• _Work required_
From the laptop forum thread below, list each partition the poster says the laptop currently has.

• _Extracted text_
As far as I guess there wont be any striking new components as its only in Indian website 6900 series cards can never come into play unless they fully refresh the configurations and same applies to Ivy bridge which is due for next year so now there can be i7-2670QM instead of i7-2630QM and i5-2430 instead of i5-2410


----------



## rahul3221 (Oct 1, 2011)

Hey guys.....
I have a problem....
I want to make a new partition of 300gb....
Currently my laptop has these partitions...
1.system reserved
2.C:
3.hp tools
4.recovery
as you can see that there are already 4 partitions...and if i try to make a new partition, it gives a warning that the disk will be converted from basic disk dynamic disk.....
now my question is if i create this new dynamic partition, will i be able to recover my laptop using recovery disk...or not...cuz i read somewhere that we should not convert a disk to dynamic...
P.S. I have already created my recovery disks....

• _Given information_
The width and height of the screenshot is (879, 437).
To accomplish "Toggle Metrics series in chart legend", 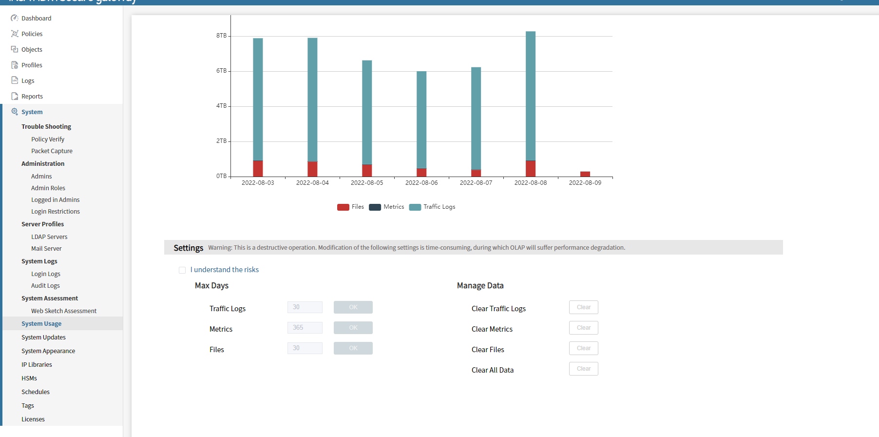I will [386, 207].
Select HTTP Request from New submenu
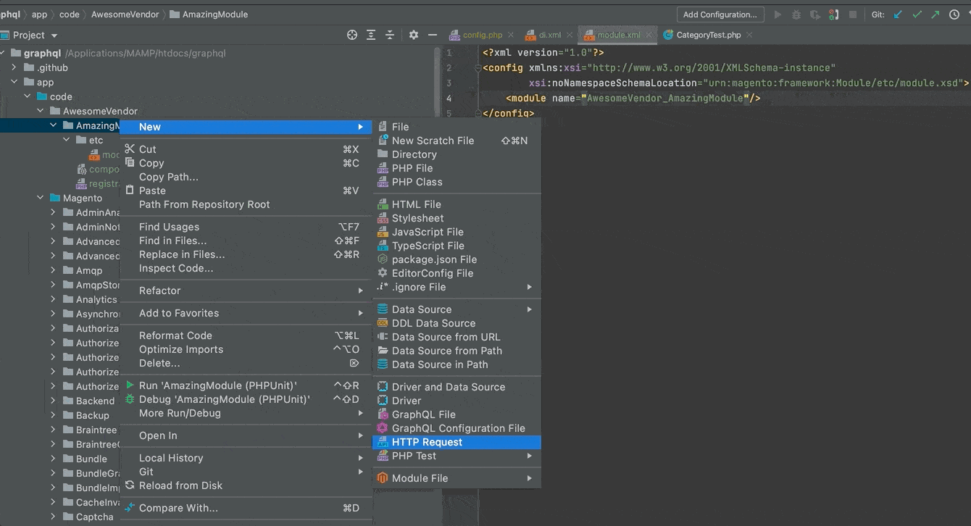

==

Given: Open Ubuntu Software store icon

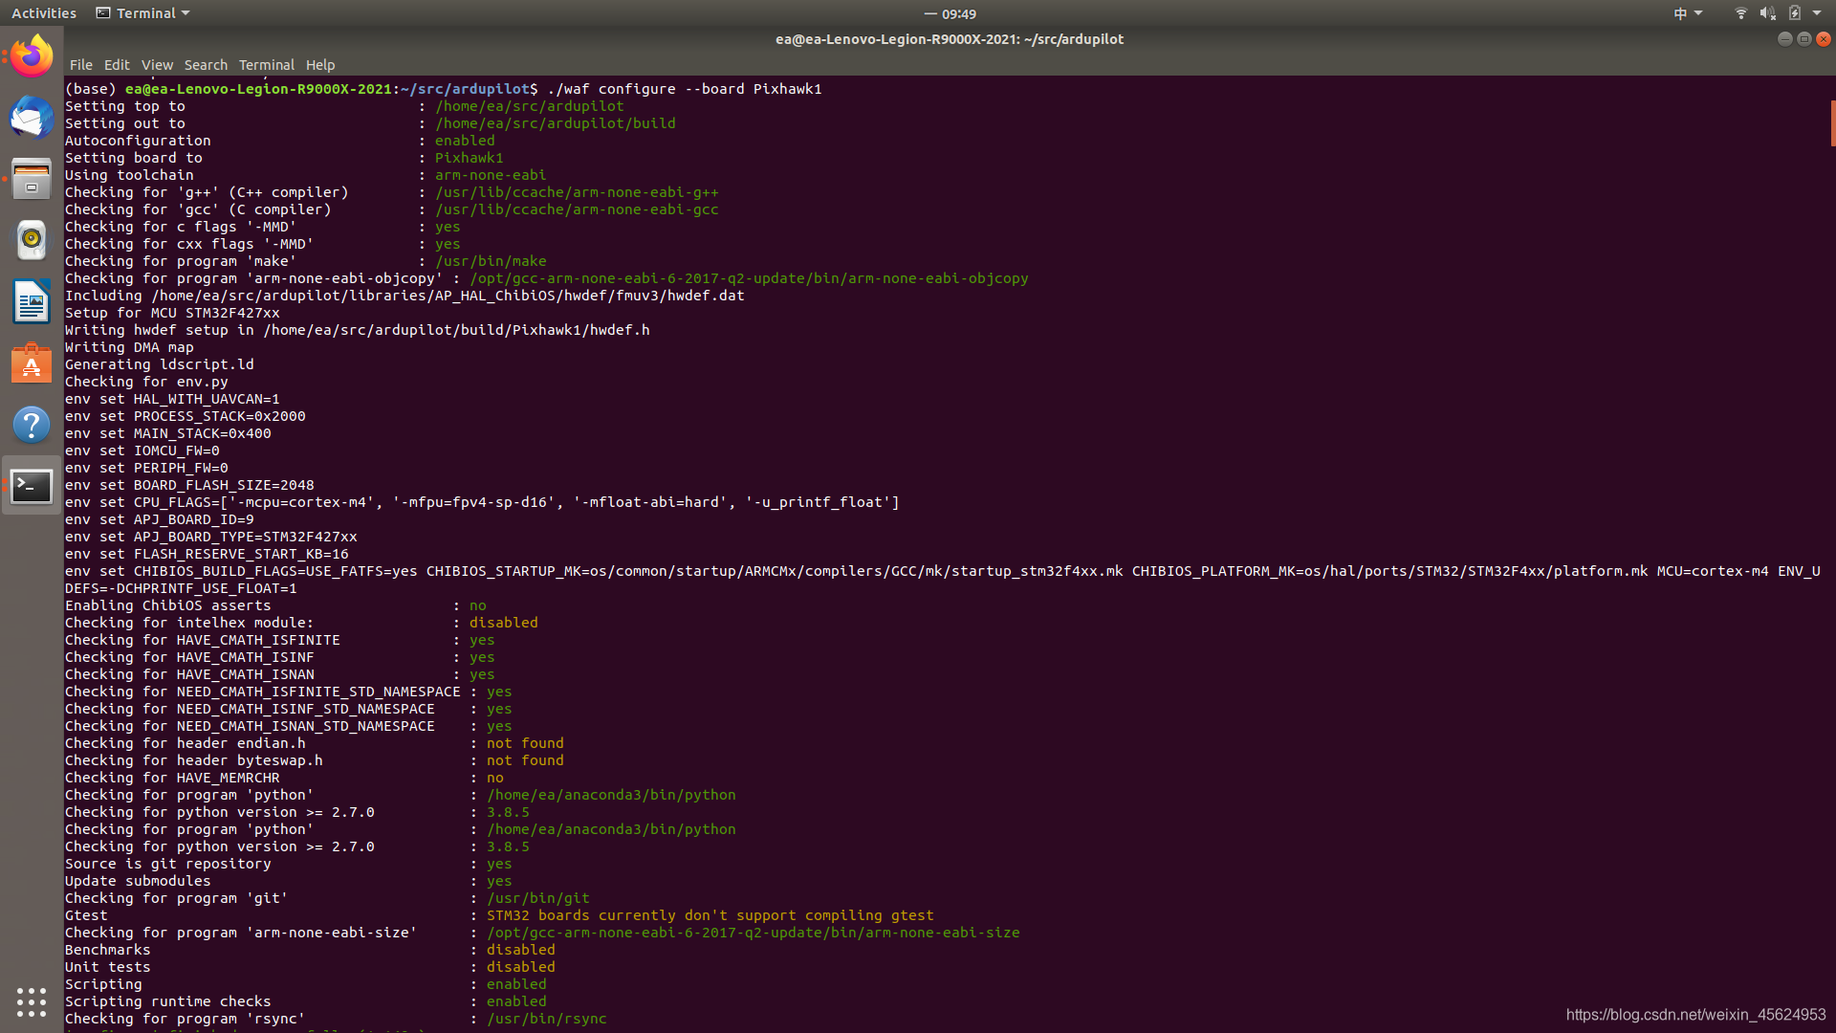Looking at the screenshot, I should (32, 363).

• _Worked answer_
system reserved, C:, hp tools, recovery